For my website I use the PHP API for Flickr ( http://www.flickr.com/services/api/ ). This API provides several useful methods to get photos around particular GPS positions.
The call to API methods looks like URL with specific parameters like latitude, longitude, API key, radius, sorting, etc. Say, it'll look like http://api.flickr.com/method?lat=0.0&lon=0.0&radius=10
My website makes over 200,000 calls to API to generate several pages with pictures from Flickr. It is a pritty hard push on API thus I created a results cache in mySQL database.

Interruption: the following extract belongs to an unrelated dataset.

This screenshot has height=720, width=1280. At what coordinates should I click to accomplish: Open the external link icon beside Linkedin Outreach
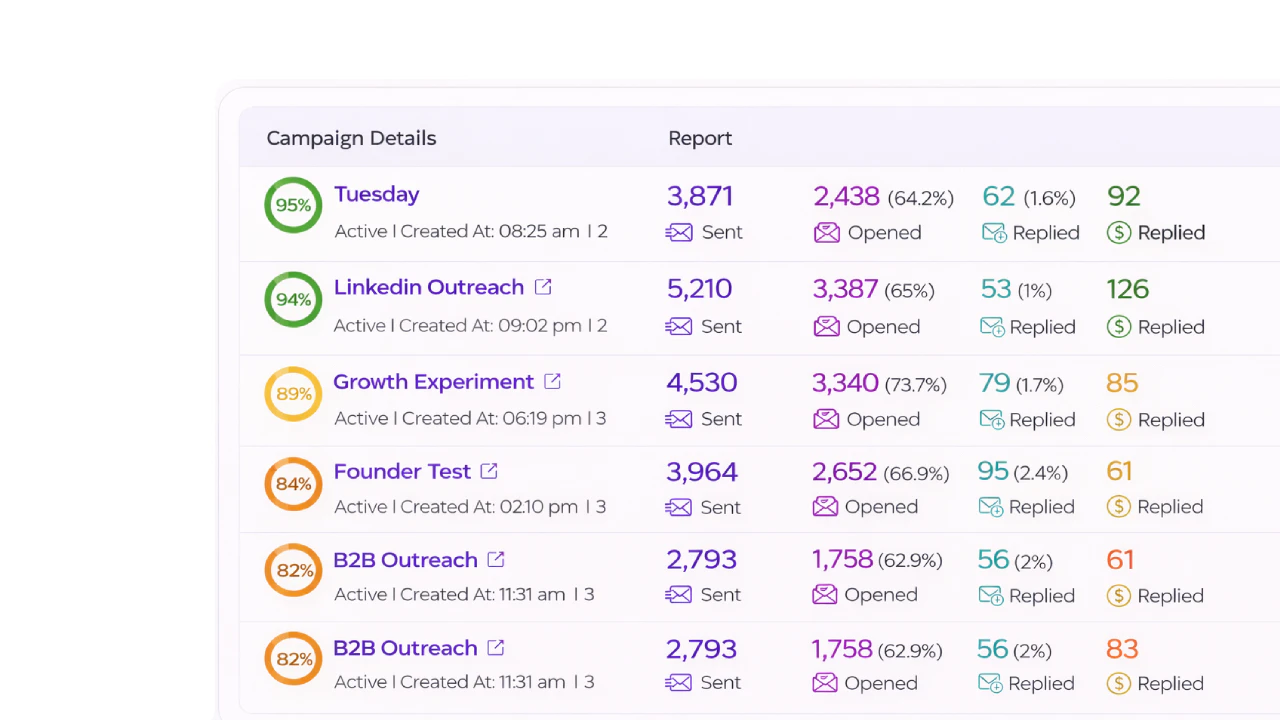(x=543, y=287)
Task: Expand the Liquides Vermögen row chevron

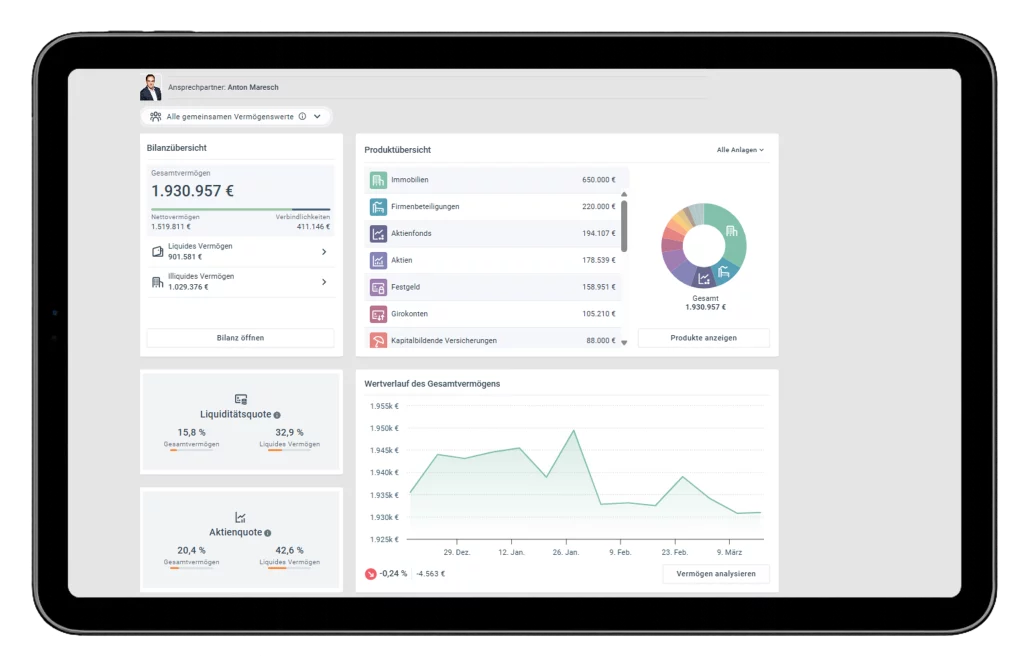Action: [x=324, y=252]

Simplified scheme of the InnoDB table with cache is:
char(32) request
datetime expires // 2-3 days
text response // serialized data from API response
where request
is a PRIMARY KEY and represents an MD5 hash of a request URI. Other fields are quite simple :)

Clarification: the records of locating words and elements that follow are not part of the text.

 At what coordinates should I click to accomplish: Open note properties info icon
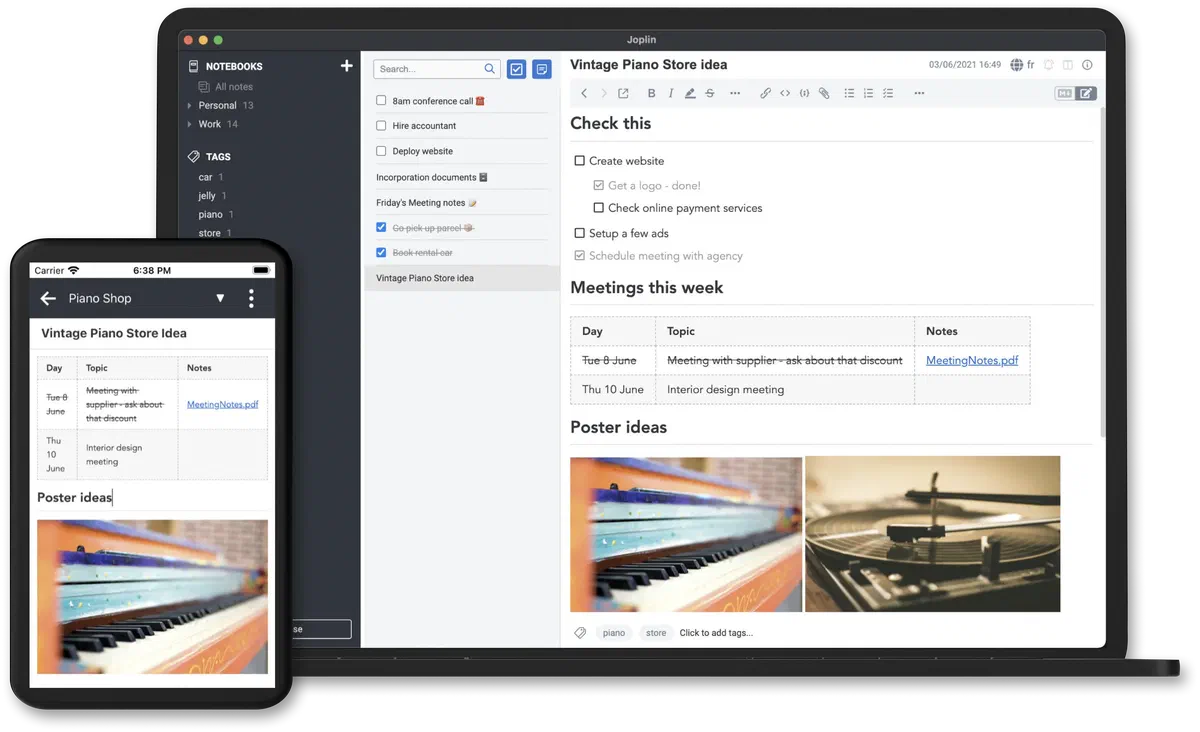pos(1087,65)
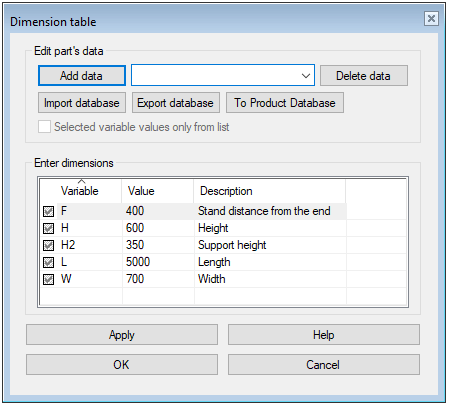Toggle the W variable checkbox
Image resolution: width=449 pixels, height=406 pixels.
[x=48, y=279]
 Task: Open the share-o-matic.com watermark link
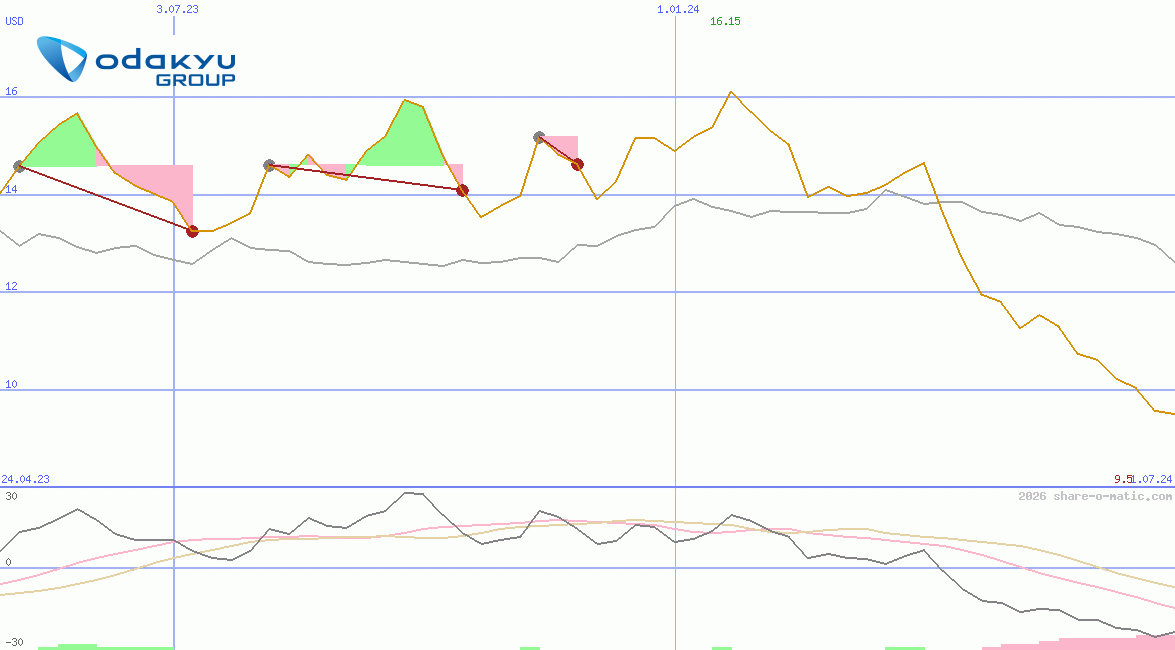[x=1095, y=496]
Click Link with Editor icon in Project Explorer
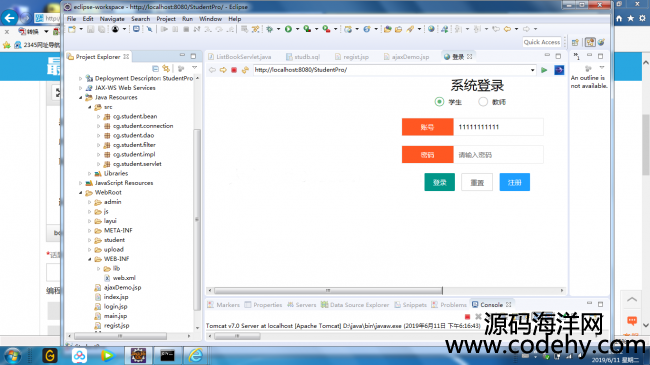The height and width of the screenshot is (365, 650). click(x=166, y=68)
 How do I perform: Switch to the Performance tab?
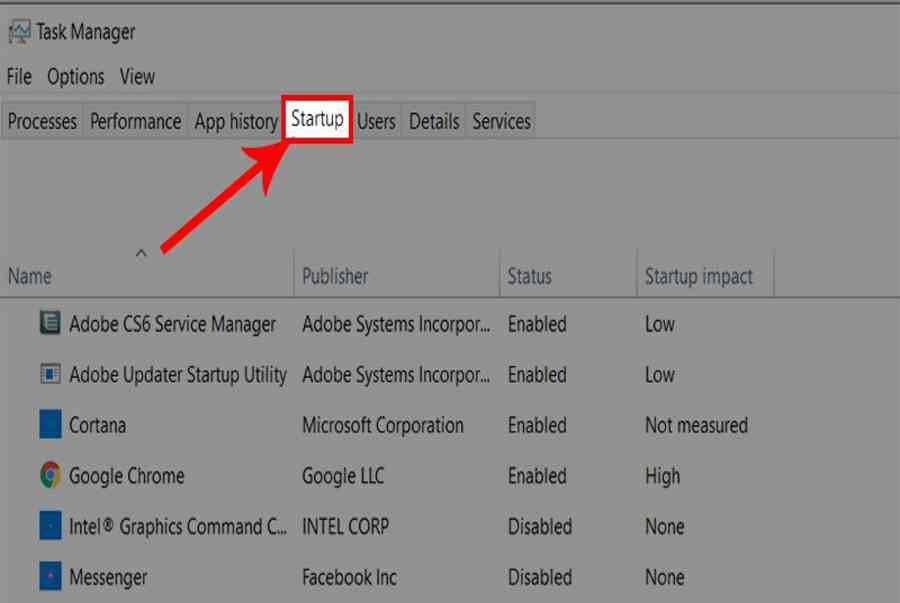pyautogui.click(x=135, y=121)
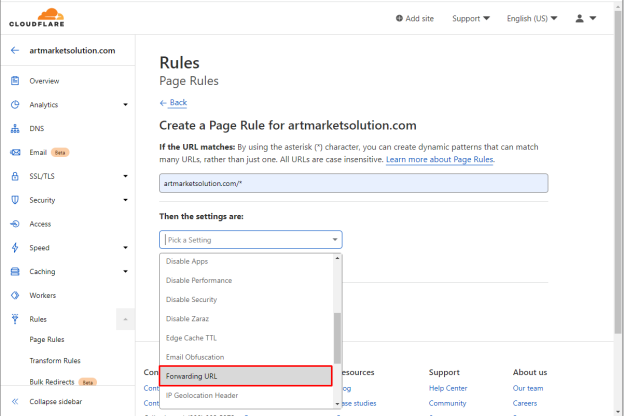This screenshot has height=416, width=624.
Task: Click the back arrow beside artmarketsolution.com
Action: 15,51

The problem arises when the table becomes large enough, say over 100,000 rows. New INSERTs
take up to 2 seconds (and up to 6 (!) second with 1,000,000 rows).

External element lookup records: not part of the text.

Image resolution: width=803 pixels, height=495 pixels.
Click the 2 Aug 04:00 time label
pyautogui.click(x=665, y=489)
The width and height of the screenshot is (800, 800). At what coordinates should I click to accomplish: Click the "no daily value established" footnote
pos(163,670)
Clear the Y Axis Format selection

As far as I understand the problem is with PRIMARY INDEX and engine being InnoDB. Every time a new request is being inserted, InnoDB engine rebuilds the tree index and moves data around, because MD5(request) is a really random value.
So... The question is whether there is a better way to cache such requests? Or maybe I should switch to MyISAM engine? Or may be I should try pseudo-partitioning and create several tables to solve the problem? Or may be just use not a BTREE but HASH index?
Any ideas are welcome!
Edit:
Ok, I tried to alter table as Furicane and Johan suggested, but still no luck - INSERTs takes up to 3 seconds. Currently request
field became a normal non-unique index and new id
column has been added as PRIMARY KEY with auto increment. Also I tried to add 4 partitions on this table with same results.
I think that index on request
field is still a bottleneck. The only way I currently see is to determine all possible parameters, add them as columns to a table and then create index on them.
Any other ideas? :)
Edit 2:
Salman A in comments below said that his similar table performs much better (~0.03 for insert). This the problem may be in IO load on system. Though I cannot any high load on it.
iostat
results:
avg-cpu: %user %nice %system %iowait %steal %idle
22.94 0.71 8.42 8.50 0.00 59.43
Device: tps Blk_read/s Blk_wrtn/s Blk_read Blk_wrtn
sda 38.01 151.04 114.32 1383655437 1047309046
iotop
results:
Total DISK READ: 152.91 K/s | Total DISK WRITE: 197.67 K/s
With mySQL on top of the list both for writing and reading. Maybe my disks are almost dead? How can I check disks performance?
InnoDB does not support hash
keys, only Btree.
MyISAM is infamous for being unreliable.
I think your problem is that you use the MD5 value for the primary key.
The primary key is included in every secondary key. And the PK is forced to be a unique key.
Set an integer autoincrement primary key and set your MD5 value as a normal index.
It does not even need to be unique, because that's a huge part of what's slowing you down.
After this your inserts should run much faster.